After YOU PAY the first $ 200 (The Deductible) PLAN PAYS 80% of the eligible expenses incurred by a person in a calendar year, subject to the Catastrophic Protection provision.


* * * *




Benefits for private duty nursing care by a professional registered nurse (R.N.), licensed practical nurse (L.P.N.), or a licensed vocational nurse (L.V.N.) are limited to a maximum of $ 10,000 per person per calendar year.




Under the High Option, if, in a calendar year, the out-of-pocket expenses for coinsured eligible expenses exceed $ 1,000 for a person under Self Only ($ 2,000 per family under Self and Family), the Plan will pay 100% of the eligible expenses incurred during the remainder of that calendar year.


Expenses incurred for the treatment of mental, psychoneurotic and personality disorders are not included under the Catastrophic Protection Benefit.

 Plaintiffs assert that the last three paragraphs, when read together, create an ambiguity as to whether the $ 10,000 limitation for private-duty nursing care is superseded by the catastrophic protection provision as soon as the $ 2,000 coinsurance amount has been paid by the employee. They argue that, given the ambiguity, a proper interpretation of the language results in an obligation of defendants to pay the unlimited cost of private duty nurses once the $ 2,000 threshold has been met.

 Here again, the Court finds no ambiguity in the language of the contract.

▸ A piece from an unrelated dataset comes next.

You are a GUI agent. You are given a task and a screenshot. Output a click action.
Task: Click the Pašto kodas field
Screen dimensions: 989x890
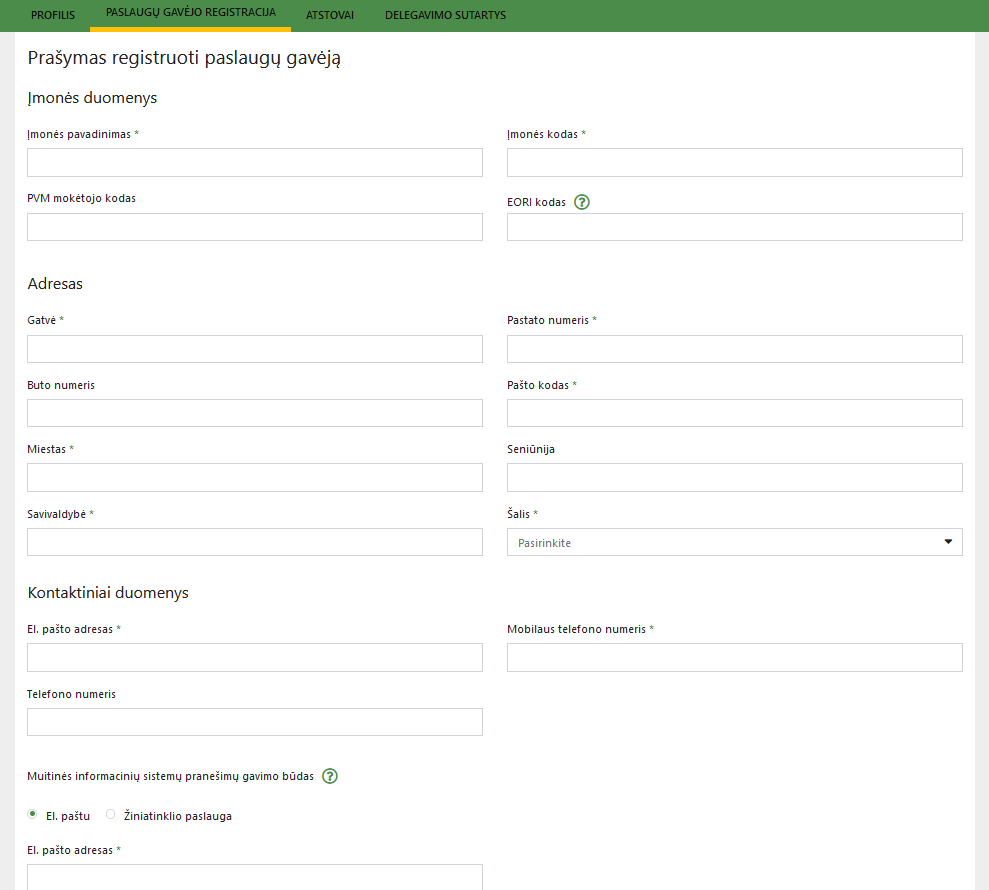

On page 21, "Supplemental Benefits (Continued)", under the heading "What Is Covered", it is stated:


"Subject to the definitions, exclusions and limitations in this brochure, this Plan will pay Supplemental Benefits, as shown on page 20, for charges . . . for the following medical necessary services. . . .


Special nurses - services of a professional registered nurse (R. N.), licensed practical nurse (L.P.N.), or licensed vocational nurse (L.V.N.)".

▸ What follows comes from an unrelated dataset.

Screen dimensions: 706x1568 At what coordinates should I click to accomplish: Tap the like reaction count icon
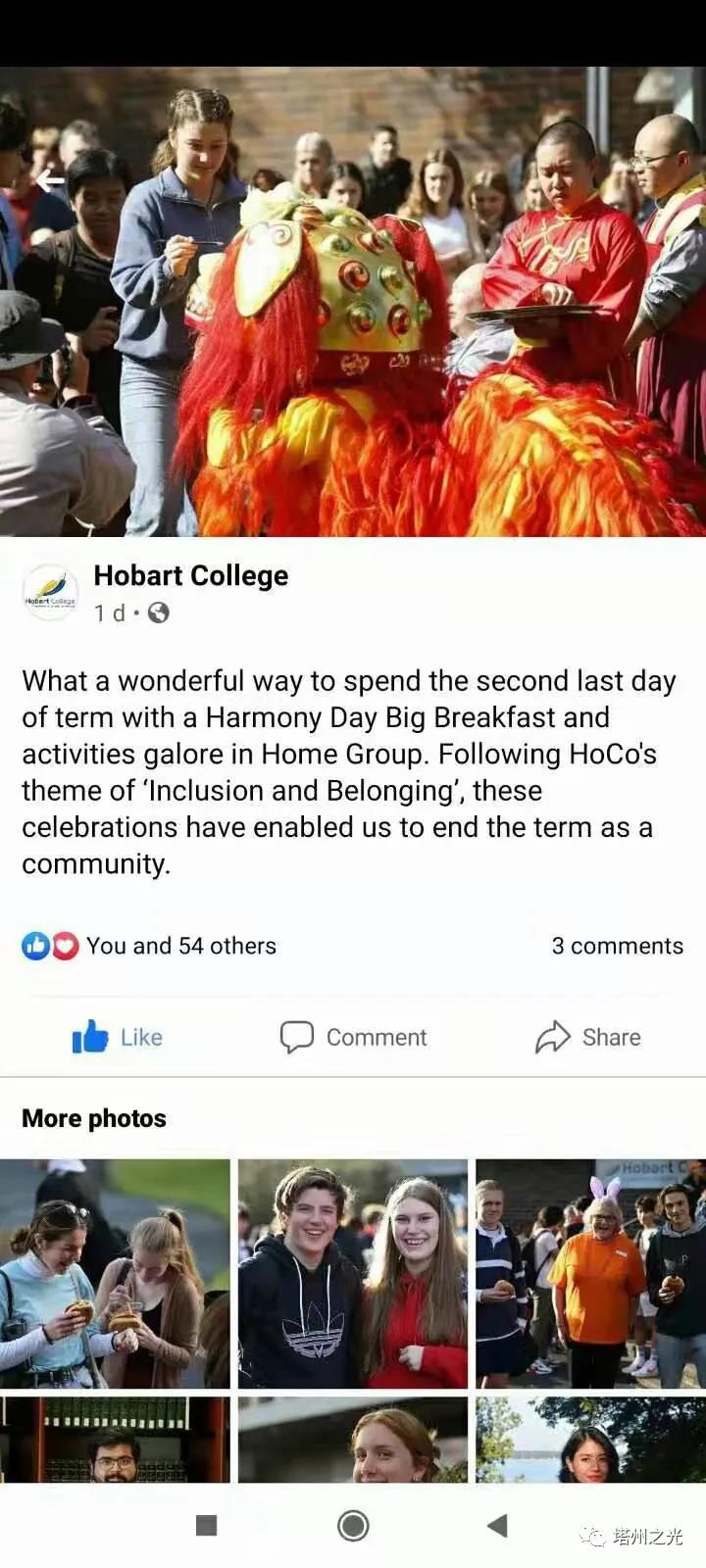click(x=36, y=946)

 "Catastrophic Protection" is a "Supplemental Benefit . . . shown on page 20." All such benefits are expressly subject to the "limitations in this brochure." The limitation in the brochure for private duty nursing care is clearly specified on page 20 as "a maximum of $ 10,000 per person per calendar year." The Catastrophic Protection provision is subject to that limitation. Accordingly, there is no merit to plaintiffs' contention. *fn18"

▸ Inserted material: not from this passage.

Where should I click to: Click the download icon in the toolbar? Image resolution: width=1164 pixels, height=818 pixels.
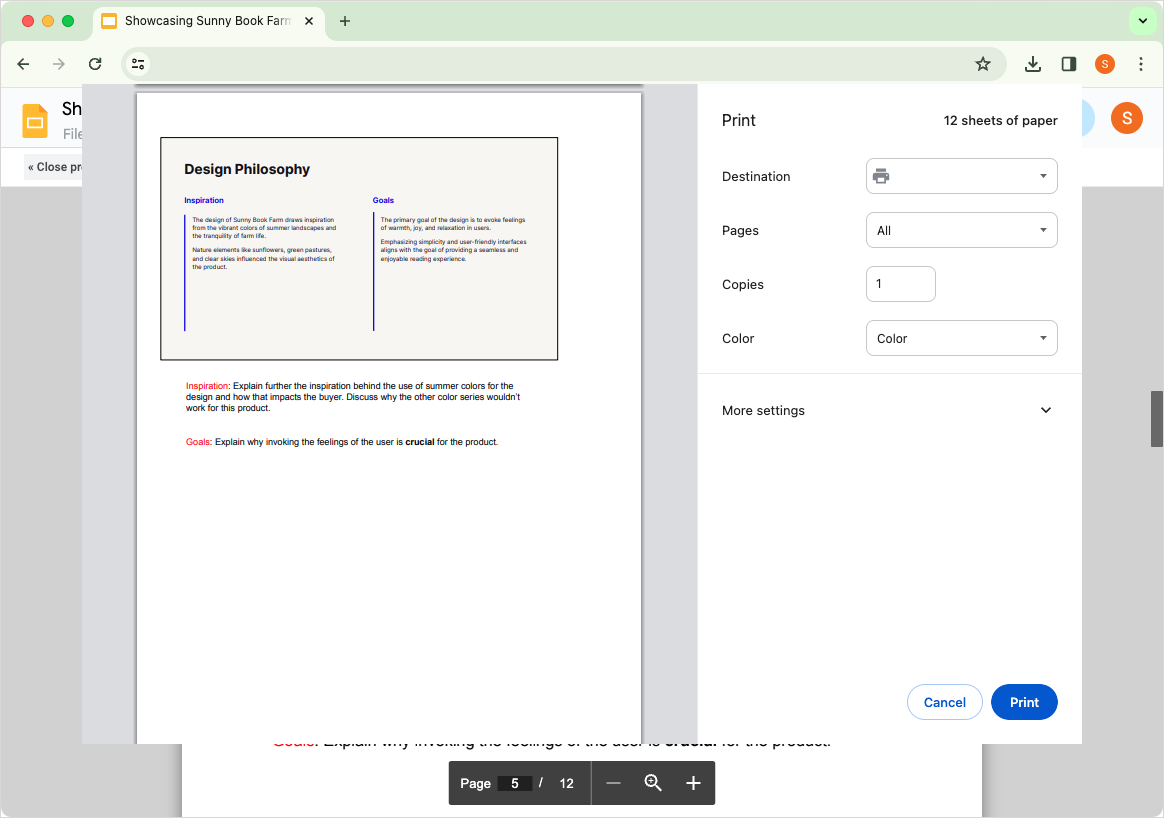[x=1032, y=63]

 The Court is not unmindful of the understandable desire of plaintiffs to have Mrs. Garvey remain in her home. Their rights, however, are dependent on a contract whose meaning is clear and the Court may not torture its language to create an ambiguity where none exists, Houghton v. Amer. Guar. Life Ins. Co., supra, 692 F.2d at 291.

 The foregoing shall serve as the findings of fact and conclusions of law required by Rule 52(a), F.R.C.P. Judgment will be entered in favor of defendants and against plaintiffs.

 ORDER - April 13, 1984, Filed

 AND NOW, this 13th day of April, 1984, it is hereby ORDERED that judgment is entered in favor of defendants and against plaintiffs, each party to bear its own costs.